LightGrad: Lightweight Diffusion Probabilistic Model for Text-to-speech

Accepted by ICASSP2023. Code is available at https://github.com/thuhcsi/LightGrad/ .

Abstract

Recent advances in neural text-to-speech (TTS) models bring thousands of TTS applications into daily life, where models are deployed in cloud to provide services for customs. Among these models are diffusion probabilistic models (DPMs), which can be stably trained and are more parameter-efficient compared with other generative models. As transmitting data between customs and the cloud introduce high latency and the risk of exposing private data, deploying TTS models on edge devices is preferred. When implementing DPMs onto edge devices, there are two practical problems. First, current DPMs are not lightweight enough for resource-constrained devices. Second, DPMs require many denoising steps in inference, which increases latency. In this work, we present LightGrad, a lightweight DPM for TTS. LightGrad is equipped with a lightweight U-Net diffusion decoder and a training-free fast sampling technique, reducing both model parameters and inference latency. Streaming inference is also implemented in LightGrad to reduce latency further. Compared with Grad-TTS, LightGrad achieves 62.2% reduction in paramters, 65.7% reduction in latency, while preserving comparable speech quality on both Chinese Mandarin and English in 4 denoising steps.

Experiments

We evaluated LightGrad on both Chinese and English dataset. For Chinese, we use a public speech dataset containing 10,000 audio clips whose total length is nearly 12 hours. Numbers of samples for training, validation and testing are 9,600, 200 and 200, respectively. For English, we use LJSpeech containing 13,100 English audio clips, whose total length is nearly 24 hours. Numbers of samples for training, validation and testing are 12,229, 348 and 523, respectively. Audios from both two datasets are resampled to 22,050Hz, and are converted to 80-dimensional mel-spectrograms with the frame size 1,024 and the hop size 256.
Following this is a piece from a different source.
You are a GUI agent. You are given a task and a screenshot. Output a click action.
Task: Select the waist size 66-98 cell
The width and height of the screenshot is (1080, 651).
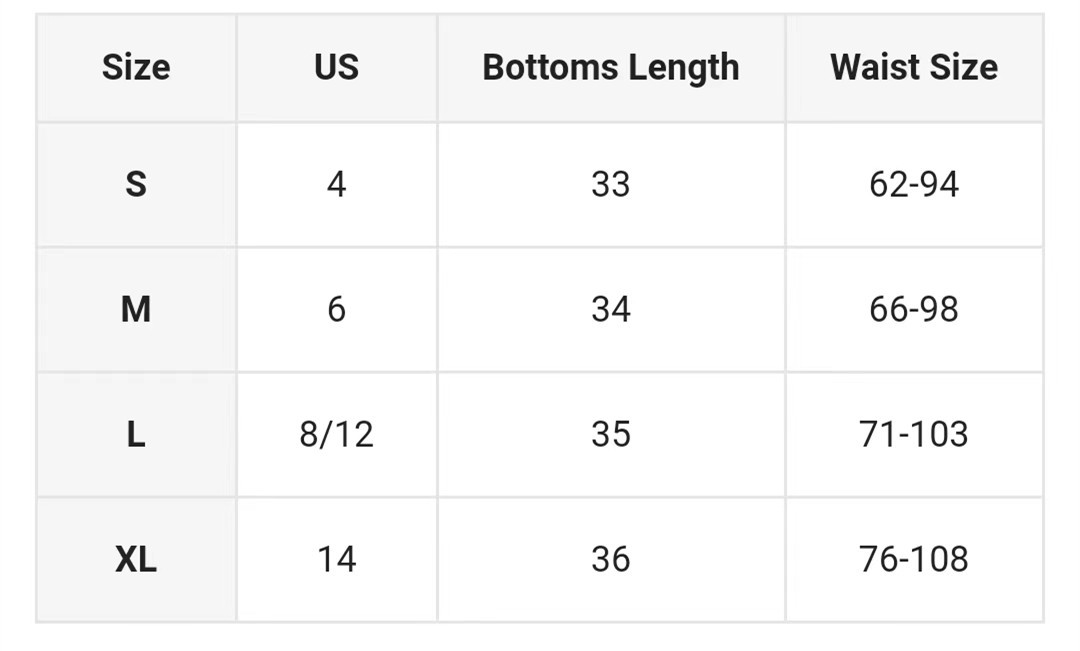914,309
We select Grad-TTS as our baseline and follow its original setup. Our LightGrad consists of an encoder, a duration predictor and a lightweight U-Net decoder. The architecture of the encoder and the duration predictor is the same as Grad-TTS, but the encoder’s hidden size and number of convolution channels in encoder are 128 and 512 respectively. LightGrad is trained for 1.7M iterations on a single GPU with batch size 16, and Adam is chosen as the optimizer with learning rate 0.0001. T for the forward process of LightGrad is set to 1, and we use the same noise schedule as Grad-TTS in LightGrad. During inference, the temperature hyperparameter is set to 1.5 for both Grad-TTS and LightGrad. We use the number of function evaluations (NFE, a.k.a number of denoising steps) to represent the number of calls to the decoder when sampling from DPM, and we set NFE for Grad-TTS and LightGrad to 4 and 10. When LightGrad performs streaming inference, the decoder generates 0.5 second mel-spectrogram chunk each time. HiFi-GAN is chosen as the vocoder converting mel-spectrograms to audios.

To evaluate the speech quality of LightGrad, we conducted a subjective test to compare LightGrad with other systems, including speeches reconstructed from ground truth mel-spectrogram (GT(reconstructed)) and Grad-TTS. Mean opinion score (MOS) is selected as the evaluation metric of synthesized speeches. To obtain MOS, for each model we randomly select 20 samples from test set and present them to 20 subjects in random order. Subjects were asked to rate the quality of synthesized speech on a scale from 1 to 5 with 1 point increment in terms of naturalness, robustness and noise. Audios that are more natural, have fewer pronunciation mistakes and less noise, are considered better. We also conducted an objective evaluation using mel cepstral distortion (MCD). Additionally, a runtime performance comparison between LightGrad and Grad-TTS is performed. Average MCD, average latency, realtime factor (RTF) and runtime peak memory are calculated on the whole test set.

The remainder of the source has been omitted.